**GOAL OF THE EXERCISE:** Please write out the material below again, replacing every "Viewport" with "Window" and keeping everything else the same.

----- DATASET RECORDS

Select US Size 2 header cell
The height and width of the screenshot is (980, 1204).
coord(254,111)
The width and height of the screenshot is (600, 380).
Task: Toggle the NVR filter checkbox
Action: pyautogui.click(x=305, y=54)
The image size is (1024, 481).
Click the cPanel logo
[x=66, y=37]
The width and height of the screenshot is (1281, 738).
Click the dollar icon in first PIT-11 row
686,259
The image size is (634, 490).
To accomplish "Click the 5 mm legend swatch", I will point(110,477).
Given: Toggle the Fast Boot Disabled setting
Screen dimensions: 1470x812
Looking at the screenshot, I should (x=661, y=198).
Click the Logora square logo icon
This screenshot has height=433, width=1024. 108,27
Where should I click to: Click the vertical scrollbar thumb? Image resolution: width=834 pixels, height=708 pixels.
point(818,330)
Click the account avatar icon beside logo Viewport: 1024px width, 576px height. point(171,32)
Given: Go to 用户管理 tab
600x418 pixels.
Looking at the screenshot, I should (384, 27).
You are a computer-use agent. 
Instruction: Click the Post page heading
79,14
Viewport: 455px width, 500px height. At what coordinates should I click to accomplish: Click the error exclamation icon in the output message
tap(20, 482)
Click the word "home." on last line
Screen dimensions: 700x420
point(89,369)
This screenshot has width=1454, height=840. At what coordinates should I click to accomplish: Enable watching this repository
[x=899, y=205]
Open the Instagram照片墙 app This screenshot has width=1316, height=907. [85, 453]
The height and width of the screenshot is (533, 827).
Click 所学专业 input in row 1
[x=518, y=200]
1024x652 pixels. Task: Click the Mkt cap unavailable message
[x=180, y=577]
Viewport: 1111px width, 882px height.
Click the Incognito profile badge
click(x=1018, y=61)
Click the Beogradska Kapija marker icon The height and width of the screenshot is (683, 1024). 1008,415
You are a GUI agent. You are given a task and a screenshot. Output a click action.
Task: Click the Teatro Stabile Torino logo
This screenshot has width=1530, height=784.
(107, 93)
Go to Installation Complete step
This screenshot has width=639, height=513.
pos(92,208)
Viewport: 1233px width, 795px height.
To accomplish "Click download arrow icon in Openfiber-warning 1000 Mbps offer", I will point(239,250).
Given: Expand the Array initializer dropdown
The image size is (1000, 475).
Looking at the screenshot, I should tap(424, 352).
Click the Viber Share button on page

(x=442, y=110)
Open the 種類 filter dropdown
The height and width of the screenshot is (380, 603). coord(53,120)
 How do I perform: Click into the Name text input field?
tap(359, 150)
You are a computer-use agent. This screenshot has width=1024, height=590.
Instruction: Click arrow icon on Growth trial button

----------

**SOLVED EXERCISE:**
Select US Size 2 header cell
The height and width of the screenshot is (980, 1204).
coord(254,111)
The width and height of the screenshot is (600, 380).
Task: Toggle the NVR filter checkbox
Action: pyautogui.click(x=305, y=54)
The image size is (1024, 481).
Click the cPanel logo
[x=66, y=37]
The width and height of the screenshot is (1281, 738).
Click the dollar icon in first PIT-11 row
686,259
The image size is (634, 490).
To accomplish "Click the 5 mm legend swatch", I will point(110,477).
Given: Toggle the Fast Boot Disabled setting
Screen dimensions: 1470x812
Looking at the screenshot, I should (x=661, y=198).
Click the Logora square logo icon
This screenshot has height=433, width=1024. 108,27
Where should I click to: Click the vertical scrollbar thumb? Image resolution: width=834 pixels, height=708 pixels.
point(818,330)
Click the account avatar icon beside logo Window: 1024px width, 576px height. point(171,32)
Given: Go to 用户管理 tab
600x418 pixels.
Looking at the screenshot, I should (384, 27).
You are a computer-use agent. 
Instruction: Click the Post page heading
79,14
Window: 455px width, 500px height. At what coordinates should I click to accomplish: Click the error exclamation icon in the output message
tap(20, 482)
Click the word "home." on last line
Screen dimensions: 700x420
point(89,369)
This screenshot has width=1454, height=840. At what coordinates should I click to accomplish: Enable watching this repository
[x=899, y=205]
Open the Instagram照片墙 app This screenshot has width=1316, height=907. [85, 453]
The height and width of the screenshot is (533, 827).
Click 所学专业 input in row 1
[x=518, y=200]
1024x652 pixels. Task: Click the Mkt cap unavailable message
[x=180, y=577]
Window: 1111px width, 882px height.
Click the Incognito profile badge
click(x=1018, y=61)
Click the Beogradska Kapija marker icon The height and width of the screenshot is (683, 1024). 1008,415
You are a GUI agent. You are given a task and a screenshot. Output a click action.
Task: Click the Teatro Stabile Torino logo
This screenshot has width=1530, height=784.
(107, 93)
Go to Installation Complete step
This screenshot has width=639, height=513.
pos(92,208)
Window: 1233px width, 795px height.
To accomplish "Click download arrow icon in Openfiber-warning 1000 Mbps offer", I will point(239,250).
Given: Expand the Array initializer dropdown
The image size is (1000, 475).
Looking at the screenshot, I should tap(424, 352).
Click the Viber Share button on page

(x=442, y=110)
Open the 種類 filter dropdown
The height and width of the screenshot is (380, 603). coord(53,120)
 How do I perform: Click into the Name text input field?
tap(359, 150)
You are a computer-use agent. This screenshot has width=1024, height=590.
Instruction: Click arrow icon on Growth trial button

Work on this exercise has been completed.